What you need to do: Would you transcribe each entry exactly as it stands, omitting the pictures?
Start of Data for processing
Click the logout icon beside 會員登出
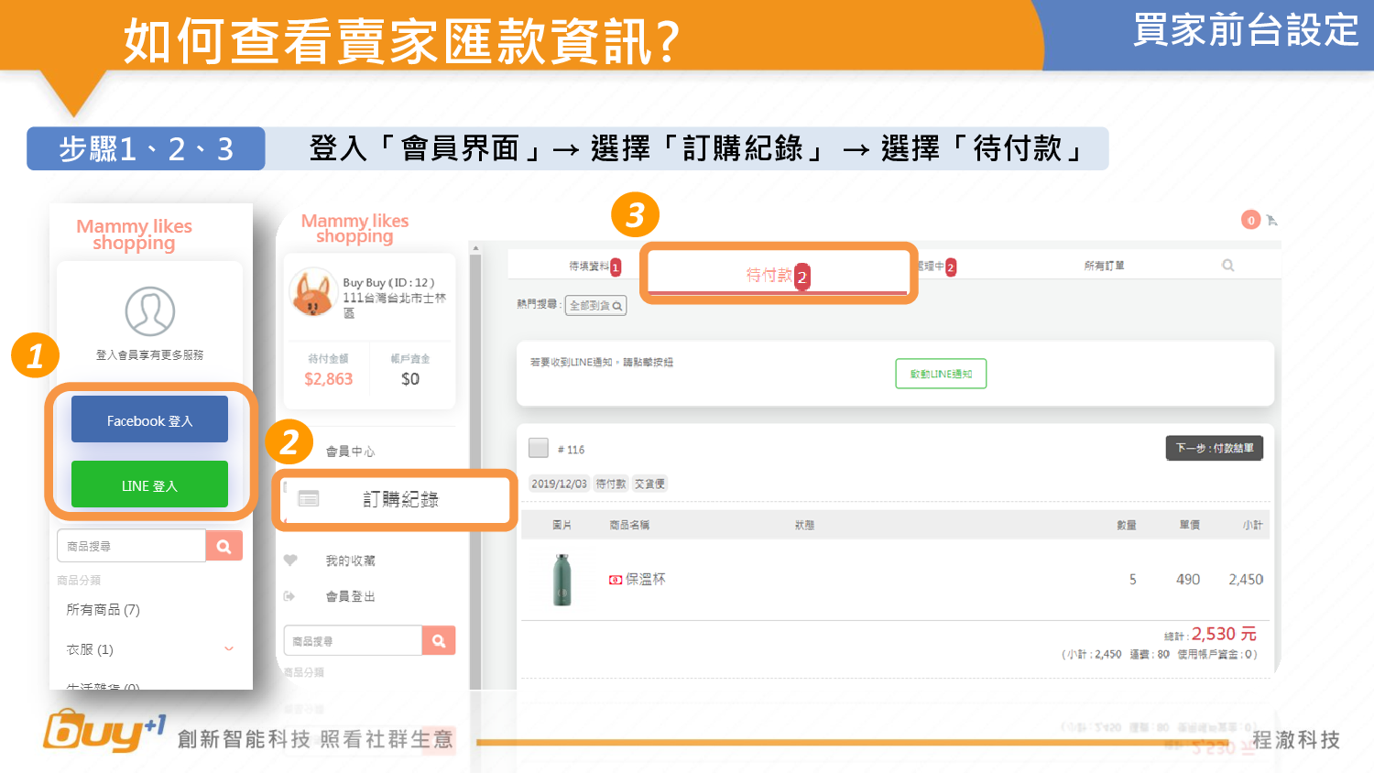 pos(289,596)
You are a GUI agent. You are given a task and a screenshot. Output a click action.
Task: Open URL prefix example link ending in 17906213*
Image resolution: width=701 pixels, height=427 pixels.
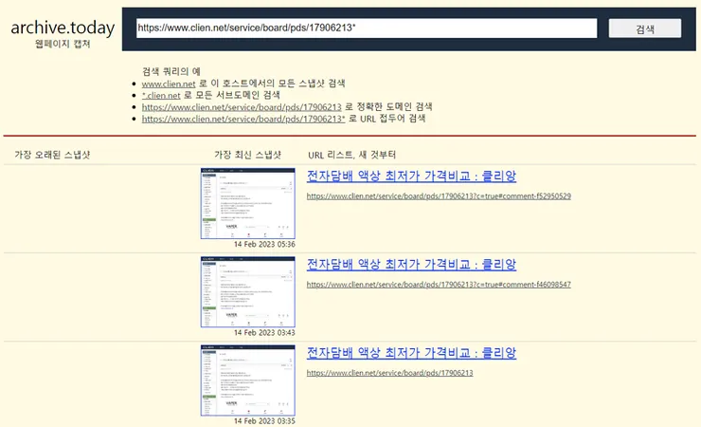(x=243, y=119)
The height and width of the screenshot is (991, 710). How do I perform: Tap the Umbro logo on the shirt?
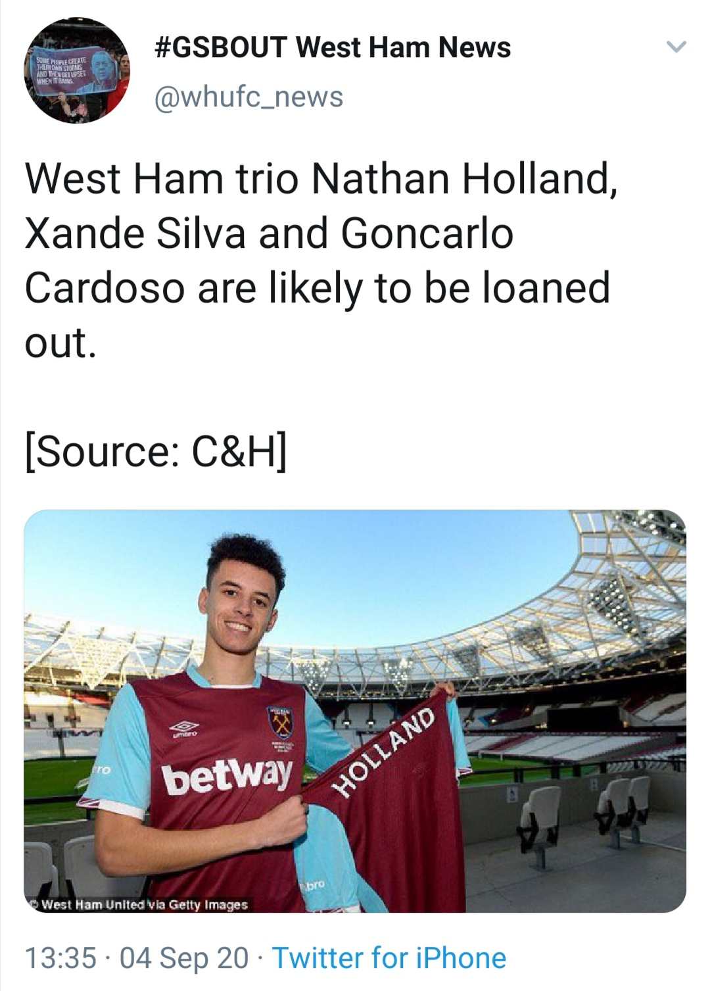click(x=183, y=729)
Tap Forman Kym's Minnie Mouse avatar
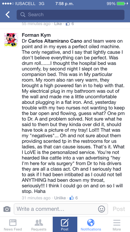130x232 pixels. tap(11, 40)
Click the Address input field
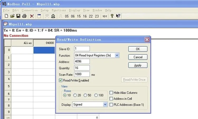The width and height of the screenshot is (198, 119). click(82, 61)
End of Data for processing
Output for this exercise:
Click the logout icon beside 會員登出
 pos(289,596)
You are a GUI agent. You are given a task and a screenshot. Output a click action.
Task: Open URL prefix example link ending in 17906213*
Image resolution: width=701 pixels, height=427 pixels.
(x=243, y=119)
The height and width of the screenshot is (991, 710). How do I perform: Tap the Umbro logo on the shirt?
click(x=183, y=729)
Tap Forman Kym's Minnie Mouse avatar
130x232 pixels. tap(11, 40)
Click the Address input field
The width and height of the screenshot is (198, 119). click(82, 61)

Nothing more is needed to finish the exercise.